In and out among all this vicious and terrible throng appeared the image of that woman who had come for Valia. Many people came and went in the house of Gregory Aristarchovich, and Valia did not remember their faces, but this face lived in his memory. It was such an elongated, thin, yellow face, and smiled with a sly, dissembling smile, from which two deep lines appeared at the two corners of the mouth. If this woman took Valia he would die.

“Listen,” Valia once said to his aunt, tearing himself away from his book for a moment. “Listen,” he repeated with his usual earnestness, and with a glance that gazed straight into the eyes of the person with whom he spoke: “I shall call you mama, not auntie. You talk nonsense when you say that the woman—is mama. You are mama, not she.”

“Why?” asked Nastasia Philippovna, blushing like a young girl who had just received a compliment. But along with her joy there could also be heard in her voice the sound of fear for Valia. He had become so strange of late, and timid; feared to sleep alone, as he used to do, raved in his sleep and cried.

“But, Valichka, it is true, she is your mother.”

“I really wonder where you get this habit of contradicting!” Valia said after some musing, imitating the tone of Gregory Aristarchovich.

Nastasia Philippovna laughed, but while preparing for bed that night she spoke for a considerable time with her husband, who boomed like a Turkish drum, abused the empty talkers, and frivolous, hair-brained women, and afterward went with his wife to see Valia.

They gazed long and silently into the face of the sleeping child. The flame of the candle swayed in the trembling hand of Gregory Aristarchovich and lent a fantastic, death-like coloring to the face of the boy, which was as white as the pillows on which it rested. It seemed as if a pair of stern, black eyes looked at them from the dark hollows, demanding a reply and threatening them with misfortune and unknown sorrow, and the lips twitched into a strange, ironic smile as if upon his helpless child-head lay a vague reflection of those cruel and mysterious spectre monsters that silently hovered over it.

“Valia!” whispered the frightened Nastasia. The boy sighed deeply but did not move, as if enchained in the sleep of death.

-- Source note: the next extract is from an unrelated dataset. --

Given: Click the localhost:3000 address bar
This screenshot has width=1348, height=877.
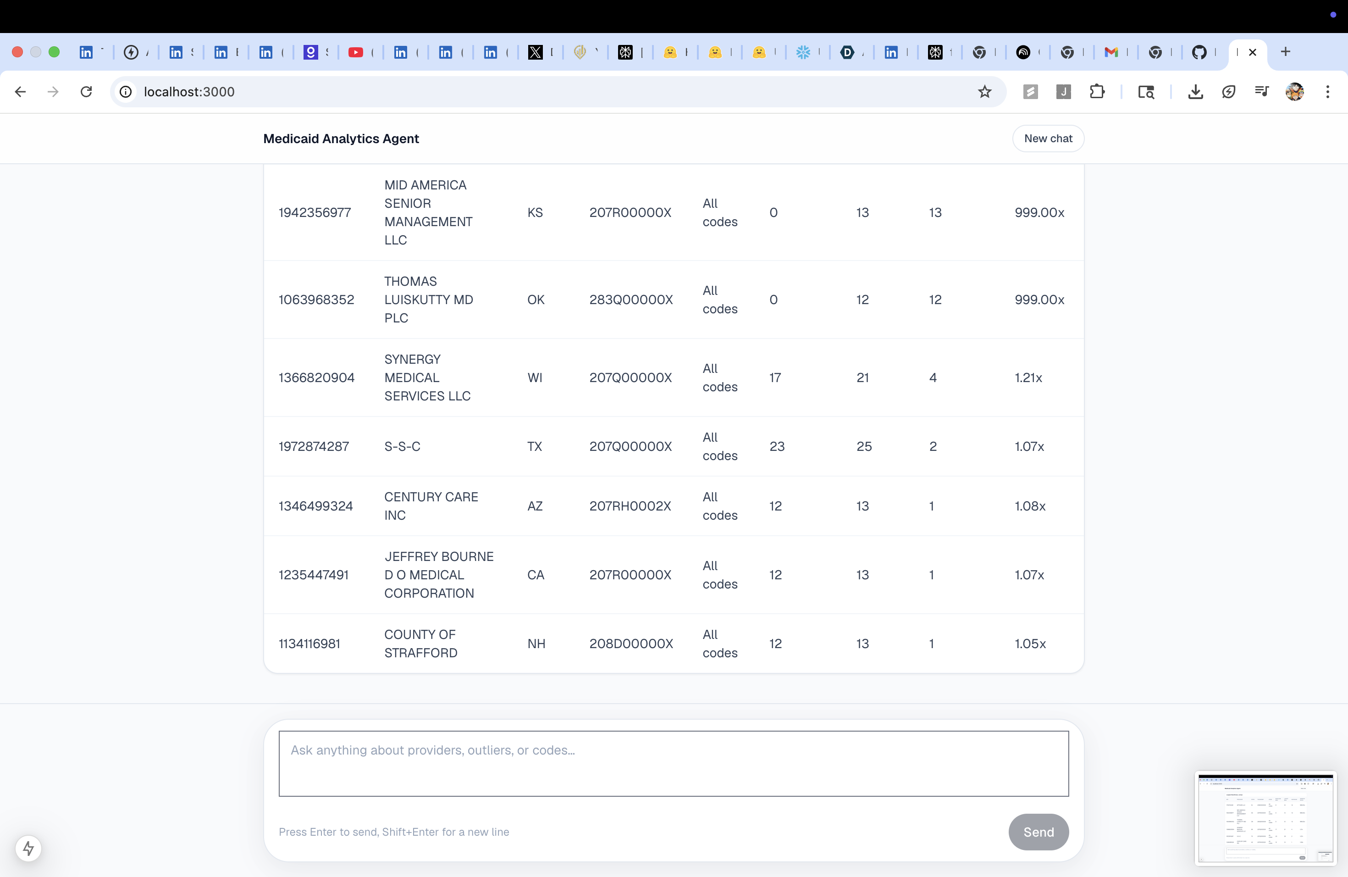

“Valia! Valia!” the deep, trembling voice of her husband was added to that of Nastasia Philippovna.

Valia opened his eyes, shaded by thick eyelashes; the light of the candle made him wink, and he sprang to his knees, pale and frightened. His uncovered, thin little arms, like a pearl necklace encircled his auntie’s full, rosy neck, and hiding his little head upon her breast and screwing up his eyes tight as if fearing that they would open of themselves, he whispered: “I am afraid, mama, I am afraid! Do not go!”